With the line containing "Given: Click the" as the final line, restate exactly every line of the data below from the first one onward, and copy no pictures.

*** Block opens ***

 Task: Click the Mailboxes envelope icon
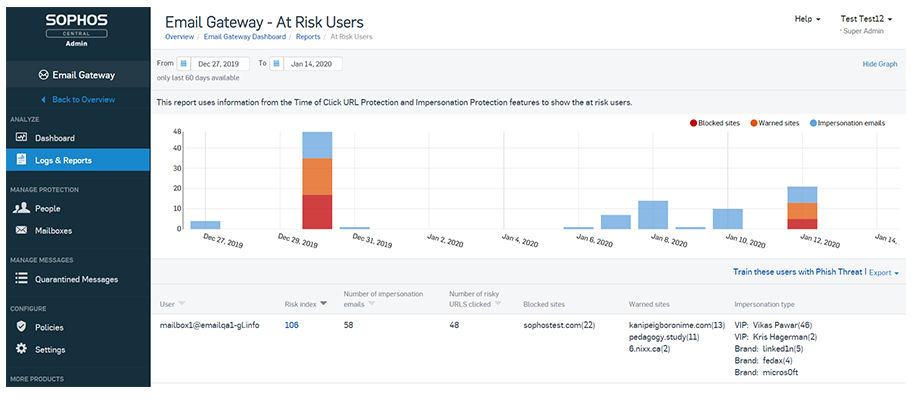[x=21, y=230]
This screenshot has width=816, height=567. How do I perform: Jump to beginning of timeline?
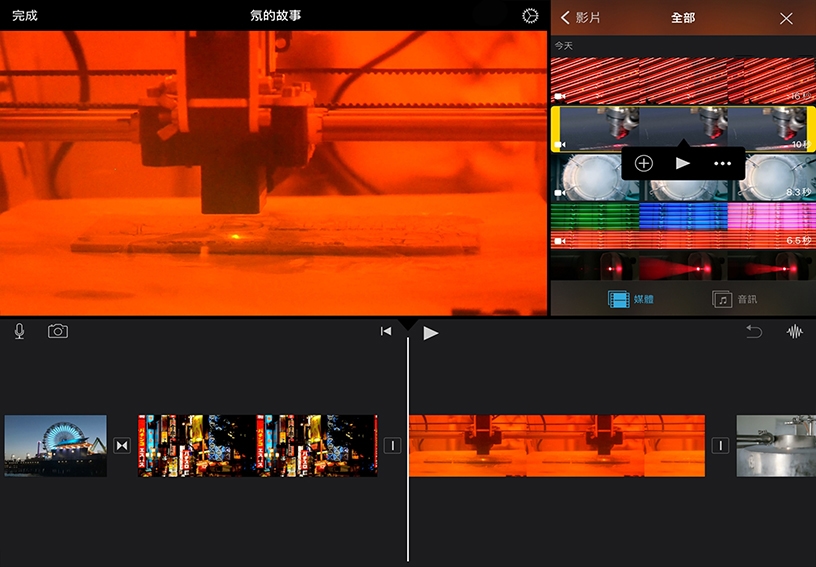(x=386, y=332)
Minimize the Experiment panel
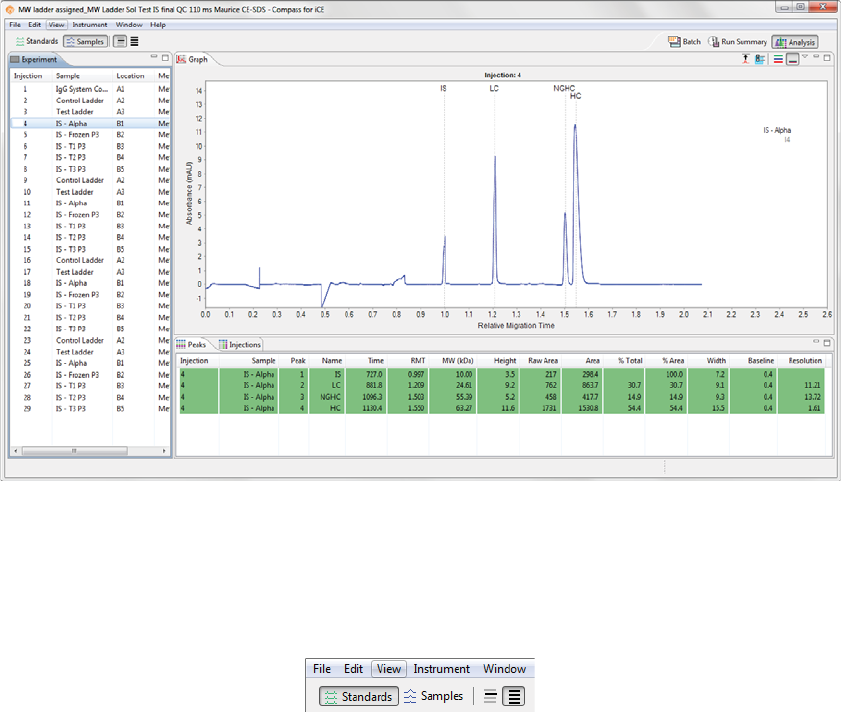Viewport: 841px width, 712px height. coord(154,58)
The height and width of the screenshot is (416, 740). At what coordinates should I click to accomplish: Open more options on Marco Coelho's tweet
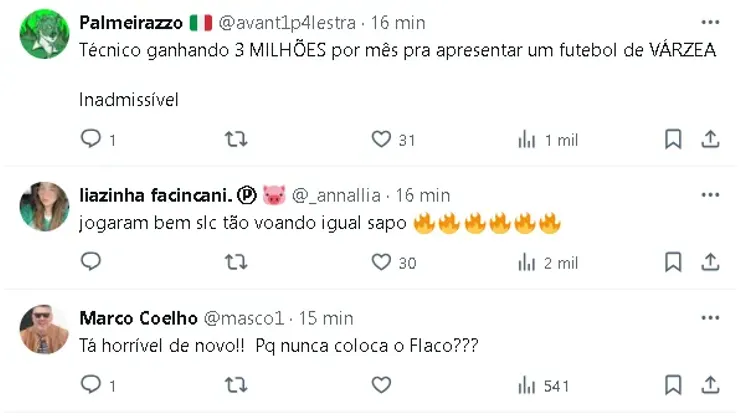pyautogui.click(x=710, y=317)
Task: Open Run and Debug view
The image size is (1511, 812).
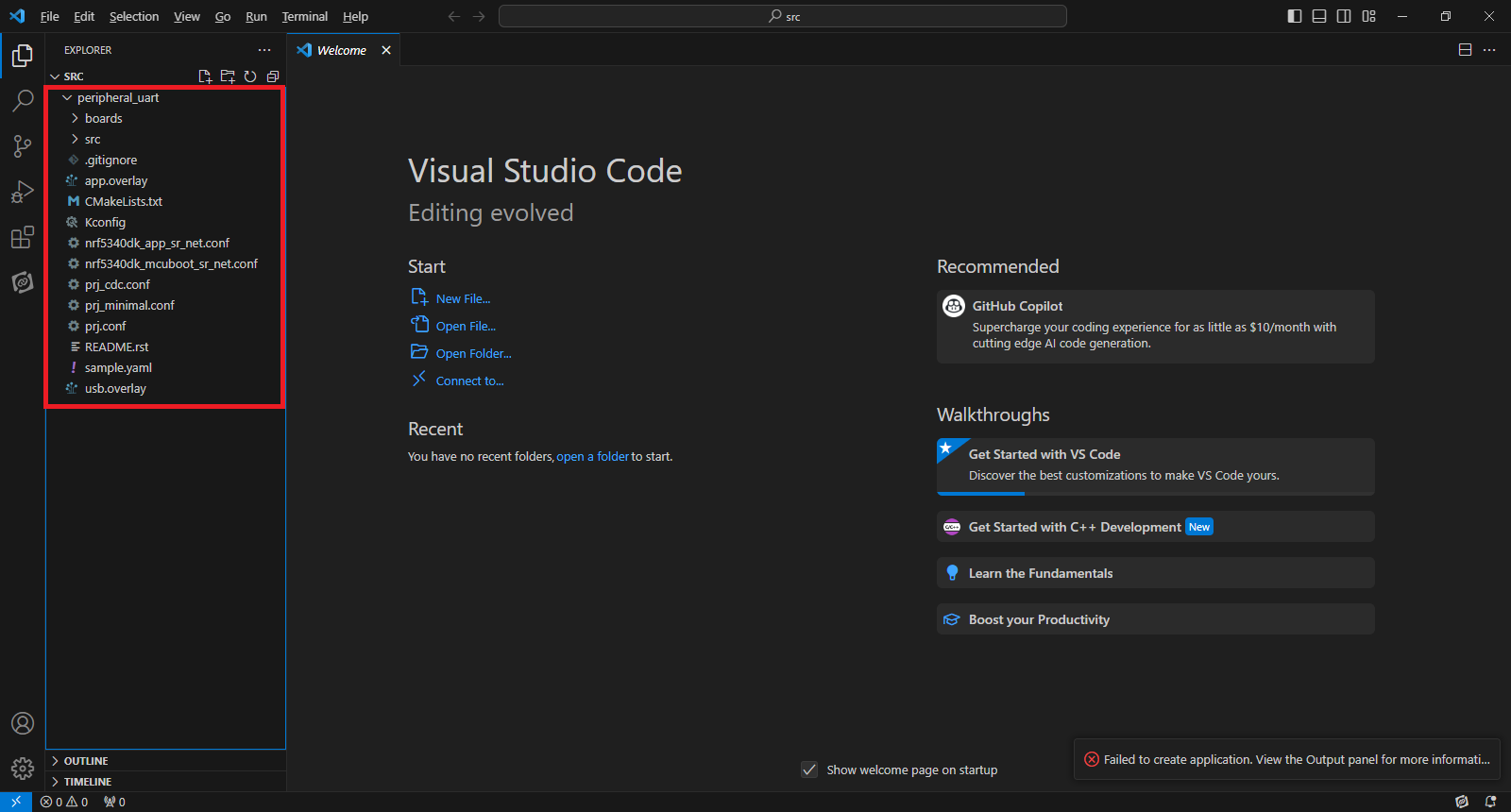Action: point(23,192)
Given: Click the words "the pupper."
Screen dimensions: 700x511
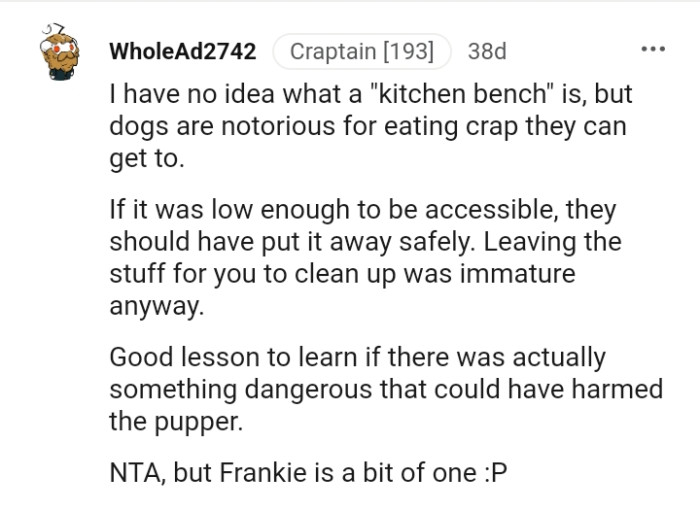Looking at the screenshot, I should pyautogui.click(x=175, y=421).

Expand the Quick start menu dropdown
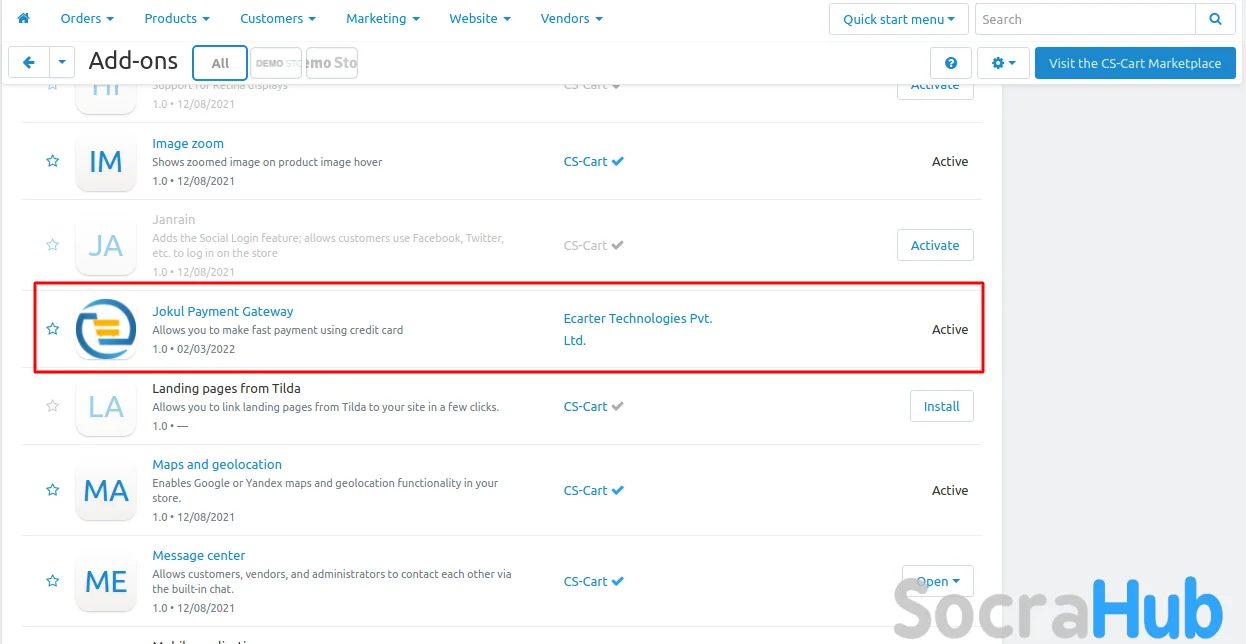(x=899, y=19)
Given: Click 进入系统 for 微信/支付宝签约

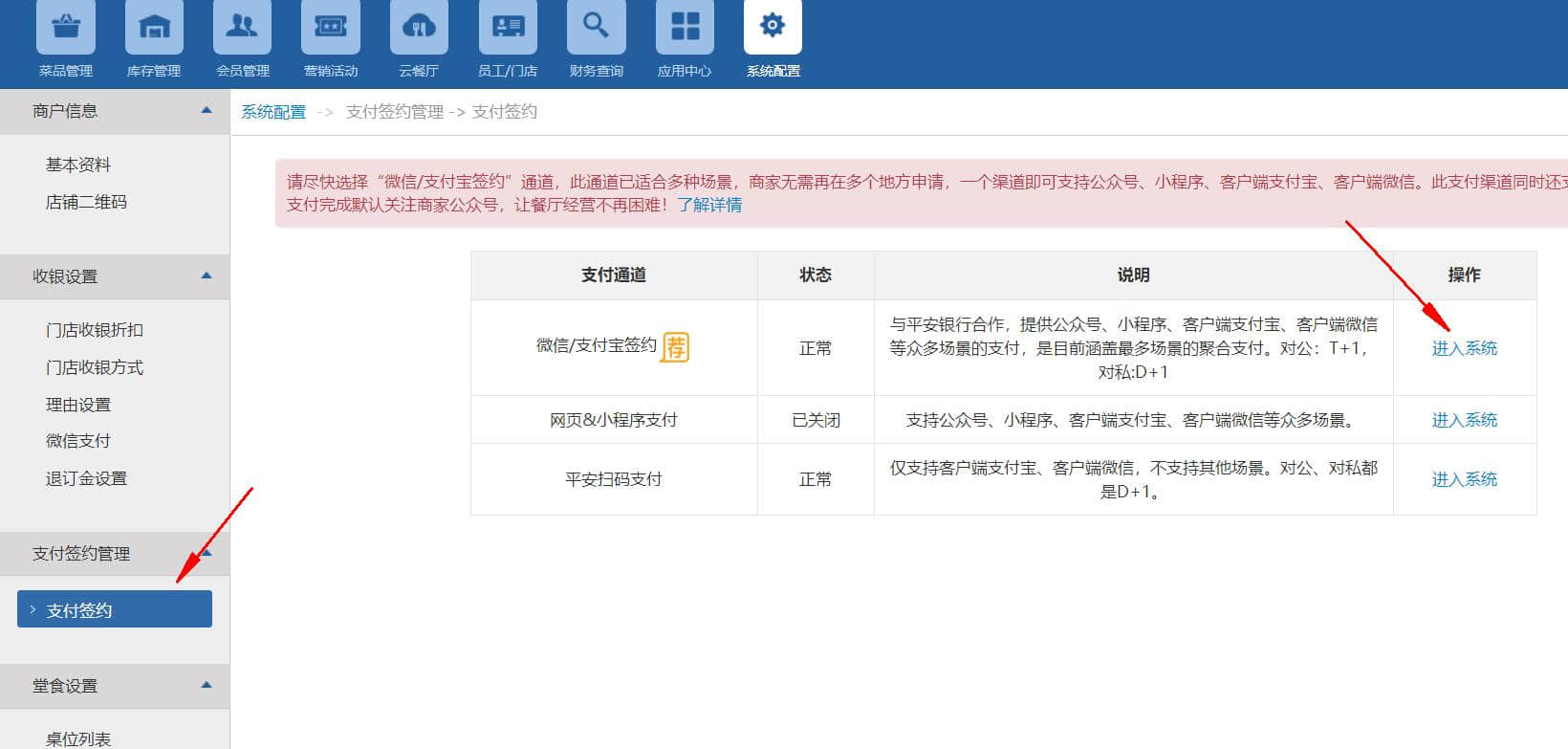Looking at the screenshot, I should click(x=1464, y=348).
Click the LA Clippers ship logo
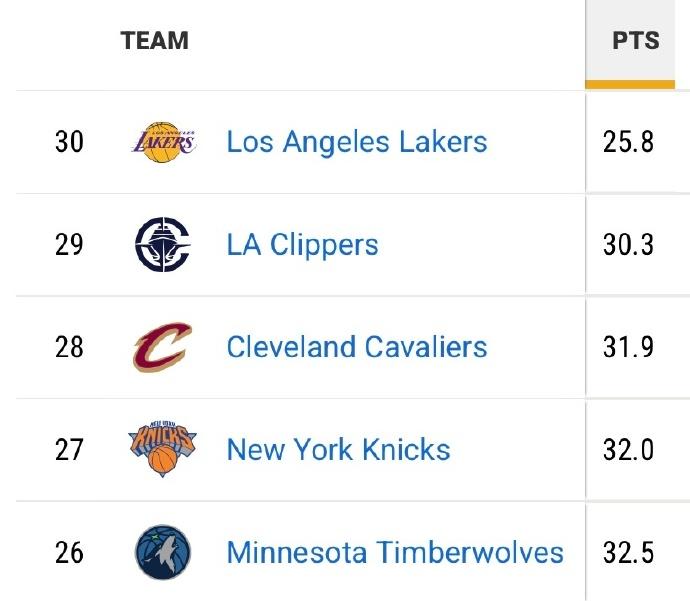690x601 pixels. pyautogui.click(x=162, y=245)
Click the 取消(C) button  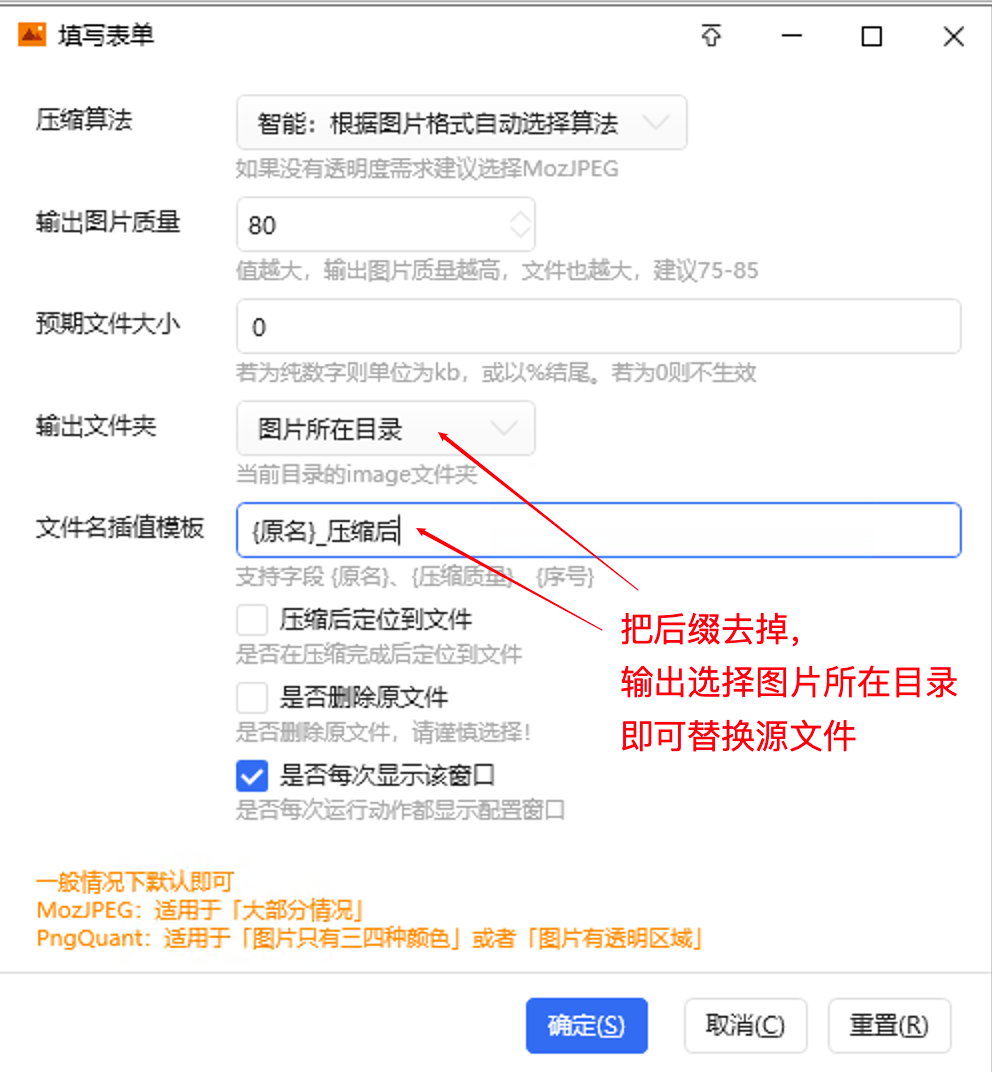[745, 1025]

*** Block closes ***

YOUR RESPONSE:
 Task: Click the Mailboxes envelope icon
[x=21, y=230]
This screenshot has width=816, height=567. How do I perform: Jump to beginning of timeline?
(x=386, y=332)
Minimize the Experiment panel
Viewport: 841px width, 712px height. coord(154,58)
The height and width of the screenshot is (416, 740). At what coordinates should I click to accomplish: Open more options on Marco Coelho's tweet
pyautogui.click(x=710, y=317)
Task: Open Run and Debug view
The image size is (1511, 812).
Action: point(23,192)
Given: Click the words "the pupper."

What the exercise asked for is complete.